Exercise objective:
Put everything from the line containing "Viewport: 2412px width, 1061px height." down to the end of the records into a Markdown table with the columns "No." and "Line". Number each row and omit blank lines.

Records of locating words and elements:
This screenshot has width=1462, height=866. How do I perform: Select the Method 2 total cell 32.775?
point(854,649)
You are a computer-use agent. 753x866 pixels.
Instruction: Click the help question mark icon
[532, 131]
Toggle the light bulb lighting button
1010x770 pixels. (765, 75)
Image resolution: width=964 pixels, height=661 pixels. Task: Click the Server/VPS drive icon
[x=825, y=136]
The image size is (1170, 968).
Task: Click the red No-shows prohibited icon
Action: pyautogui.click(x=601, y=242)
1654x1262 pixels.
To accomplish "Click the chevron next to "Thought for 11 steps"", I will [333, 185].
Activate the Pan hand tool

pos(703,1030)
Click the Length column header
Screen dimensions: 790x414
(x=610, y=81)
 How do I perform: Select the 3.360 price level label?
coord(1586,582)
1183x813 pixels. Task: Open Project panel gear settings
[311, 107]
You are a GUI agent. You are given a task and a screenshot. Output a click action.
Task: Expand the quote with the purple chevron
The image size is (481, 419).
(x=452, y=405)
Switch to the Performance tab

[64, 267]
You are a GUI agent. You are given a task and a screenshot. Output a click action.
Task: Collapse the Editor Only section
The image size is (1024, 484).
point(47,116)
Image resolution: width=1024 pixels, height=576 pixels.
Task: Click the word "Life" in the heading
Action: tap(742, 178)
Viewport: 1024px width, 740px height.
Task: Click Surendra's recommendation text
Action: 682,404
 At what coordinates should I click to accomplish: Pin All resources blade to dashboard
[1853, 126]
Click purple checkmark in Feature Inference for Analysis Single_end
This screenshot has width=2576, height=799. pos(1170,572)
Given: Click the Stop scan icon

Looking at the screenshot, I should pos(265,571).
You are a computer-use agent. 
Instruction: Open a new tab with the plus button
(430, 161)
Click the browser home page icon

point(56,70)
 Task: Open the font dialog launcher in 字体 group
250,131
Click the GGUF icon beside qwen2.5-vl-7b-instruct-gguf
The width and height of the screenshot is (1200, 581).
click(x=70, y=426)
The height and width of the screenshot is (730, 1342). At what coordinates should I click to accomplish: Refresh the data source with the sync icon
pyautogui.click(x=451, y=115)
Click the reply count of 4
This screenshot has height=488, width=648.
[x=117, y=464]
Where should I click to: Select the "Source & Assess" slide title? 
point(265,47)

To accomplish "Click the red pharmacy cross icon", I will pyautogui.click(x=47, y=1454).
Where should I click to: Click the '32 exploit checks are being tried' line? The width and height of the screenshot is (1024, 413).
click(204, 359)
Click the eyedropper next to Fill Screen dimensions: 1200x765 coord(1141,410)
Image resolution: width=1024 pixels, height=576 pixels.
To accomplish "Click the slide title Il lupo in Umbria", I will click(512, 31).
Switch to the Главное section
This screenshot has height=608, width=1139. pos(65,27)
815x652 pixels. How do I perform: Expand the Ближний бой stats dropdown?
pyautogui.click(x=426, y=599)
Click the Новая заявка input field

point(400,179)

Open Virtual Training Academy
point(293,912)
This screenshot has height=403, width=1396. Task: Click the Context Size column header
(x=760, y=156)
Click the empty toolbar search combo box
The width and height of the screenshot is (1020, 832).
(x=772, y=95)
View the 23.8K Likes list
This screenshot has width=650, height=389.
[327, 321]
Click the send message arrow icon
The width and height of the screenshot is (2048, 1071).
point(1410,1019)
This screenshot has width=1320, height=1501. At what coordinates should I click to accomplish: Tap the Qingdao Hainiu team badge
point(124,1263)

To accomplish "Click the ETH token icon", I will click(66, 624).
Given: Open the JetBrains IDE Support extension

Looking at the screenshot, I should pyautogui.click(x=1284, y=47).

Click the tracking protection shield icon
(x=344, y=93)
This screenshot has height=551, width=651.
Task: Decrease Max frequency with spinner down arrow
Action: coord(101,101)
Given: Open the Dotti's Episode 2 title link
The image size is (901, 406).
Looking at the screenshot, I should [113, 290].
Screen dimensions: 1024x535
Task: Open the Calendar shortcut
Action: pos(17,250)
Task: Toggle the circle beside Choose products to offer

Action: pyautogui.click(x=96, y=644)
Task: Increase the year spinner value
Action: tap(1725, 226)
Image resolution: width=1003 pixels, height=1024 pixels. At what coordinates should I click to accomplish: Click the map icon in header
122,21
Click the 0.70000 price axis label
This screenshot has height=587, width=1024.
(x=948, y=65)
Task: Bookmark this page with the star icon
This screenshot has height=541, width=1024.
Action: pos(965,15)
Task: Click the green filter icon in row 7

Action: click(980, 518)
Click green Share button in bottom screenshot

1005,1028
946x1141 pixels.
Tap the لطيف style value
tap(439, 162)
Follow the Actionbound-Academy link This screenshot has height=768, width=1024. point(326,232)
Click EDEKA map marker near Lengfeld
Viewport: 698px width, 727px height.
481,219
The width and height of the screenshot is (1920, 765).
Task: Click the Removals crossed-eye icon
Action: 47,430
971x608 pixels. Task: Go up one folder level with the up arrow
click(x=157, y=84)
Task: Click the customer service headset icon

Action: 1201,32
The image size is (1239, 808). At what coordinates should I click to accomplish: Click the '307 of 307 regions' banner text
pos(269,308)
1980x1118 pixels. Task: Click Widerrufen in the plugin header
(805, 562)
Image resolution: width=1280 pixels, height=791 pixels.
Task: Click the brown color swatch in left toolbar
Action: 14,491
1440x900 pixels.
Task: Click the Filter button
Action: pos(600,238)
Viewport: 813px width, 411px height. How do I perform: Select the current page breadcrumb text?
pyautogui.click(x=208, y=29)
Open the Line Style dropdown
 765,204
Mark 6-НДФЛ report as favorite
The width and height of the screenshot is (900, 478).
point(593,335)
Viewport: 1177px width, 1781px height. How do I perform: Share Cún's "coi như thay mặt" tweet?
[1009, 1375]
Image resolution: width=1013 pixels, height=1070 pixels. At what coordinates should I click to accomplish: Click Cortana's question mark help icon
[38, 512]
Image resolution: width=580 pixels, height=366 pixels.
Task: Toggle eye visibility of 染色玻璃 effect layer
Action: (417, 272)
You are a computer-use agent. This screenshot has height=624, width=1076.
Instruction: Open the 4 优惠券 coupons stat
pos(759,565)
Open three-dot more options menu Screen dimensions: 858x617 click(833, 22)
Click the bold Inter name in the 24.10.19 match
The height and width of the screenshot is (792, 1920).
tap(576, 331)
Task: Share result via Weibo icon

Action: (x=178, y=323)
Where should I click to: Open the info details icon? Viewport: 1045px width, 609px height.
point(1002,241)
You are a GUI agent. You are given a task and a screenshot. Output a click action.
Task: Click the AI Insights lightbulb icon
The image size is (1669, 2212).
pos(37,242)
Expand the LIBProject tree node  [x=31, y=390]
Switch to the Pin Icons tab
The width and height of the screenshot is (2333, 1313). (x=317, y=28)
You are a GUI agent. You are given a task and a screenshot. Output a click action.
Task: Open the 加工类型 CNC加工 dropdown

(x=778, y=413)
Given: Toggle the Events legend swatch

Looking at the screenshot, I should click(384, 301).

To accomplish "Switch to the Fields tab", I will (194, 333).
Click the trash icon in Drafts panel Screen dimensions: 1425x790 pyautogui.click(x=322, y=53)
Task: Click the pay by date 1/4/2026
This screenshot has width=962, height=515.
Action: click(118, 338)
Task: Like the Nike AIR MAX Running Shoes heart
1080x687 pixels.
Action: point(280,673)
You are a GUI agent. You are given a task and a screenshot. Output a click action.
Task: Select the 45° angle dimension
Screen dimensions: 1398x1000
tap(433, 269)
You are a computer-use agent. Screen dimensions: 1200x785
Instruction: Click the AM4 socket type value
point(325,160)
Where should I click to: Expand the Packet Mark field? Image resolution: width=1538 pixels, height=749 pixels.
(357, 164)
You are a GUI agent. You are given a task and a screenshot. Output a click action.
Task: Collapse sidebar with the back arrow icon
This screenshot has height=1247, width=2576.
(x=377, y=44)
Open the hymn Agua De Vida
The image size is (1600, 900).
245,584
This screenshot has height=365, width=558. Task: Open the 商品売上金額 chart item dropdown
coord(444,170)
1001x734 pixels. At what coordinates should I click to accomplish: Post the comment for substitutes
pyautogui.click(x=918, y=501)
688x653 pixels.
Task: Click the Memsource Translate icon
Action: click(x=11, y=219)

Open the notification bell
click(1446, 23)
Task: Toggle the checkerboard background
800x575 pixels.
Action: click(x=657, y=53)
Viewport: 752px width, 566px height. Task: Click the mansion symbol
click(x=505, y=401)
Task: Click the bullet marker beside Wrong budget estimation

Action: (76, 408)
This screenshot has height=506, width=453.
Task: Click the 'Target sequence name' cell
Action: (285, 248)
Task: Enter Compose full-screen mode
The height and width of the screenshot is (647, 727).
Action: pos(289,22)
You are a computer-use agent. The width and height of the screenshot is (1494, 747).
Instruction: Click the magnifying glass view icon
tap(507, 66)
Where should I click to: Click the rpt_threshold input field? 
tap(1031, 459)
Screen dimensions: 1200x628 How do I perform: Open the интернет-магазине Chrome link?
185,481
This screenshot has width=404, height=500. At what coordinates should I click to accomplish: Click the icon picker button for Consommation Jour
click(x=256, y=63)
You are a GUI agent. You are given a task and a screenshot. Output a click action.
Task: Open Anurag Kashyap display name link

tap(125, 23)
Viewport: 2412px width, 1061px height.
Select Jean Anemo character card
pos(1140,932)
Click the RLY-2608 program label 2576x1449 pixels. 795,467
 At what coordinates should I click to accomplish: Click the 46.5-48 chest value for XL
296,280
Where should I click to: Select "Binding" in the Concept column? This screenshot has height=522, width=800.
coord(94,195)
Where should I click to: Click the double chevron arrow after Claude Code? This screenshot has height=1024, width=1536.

Correct output:
| No. | Line |
|---|---|
| 1 | Viewport: 2412px width, 1061px height. |
| 2 | Select Jean Anemo character card |
| 3 | pos(1140,932) |
| 4 | Click the RLY-2608 program label 2576x1449 pixels. 795,467 |
| 5 |  At what coordinates should I click to accomplish: Click the 46.5-48 chest value for XL |
| 6 | 296,280 |
| 7 | Where should I click to: Select "Binding" in the Concept column? This screenshot has height=522, width=800. |
| 8 | coord(94,195) |
| 9 | Where should I click to: Click the double chevron arrow after Claude Code? This screenshot has height=1024, width=1536. |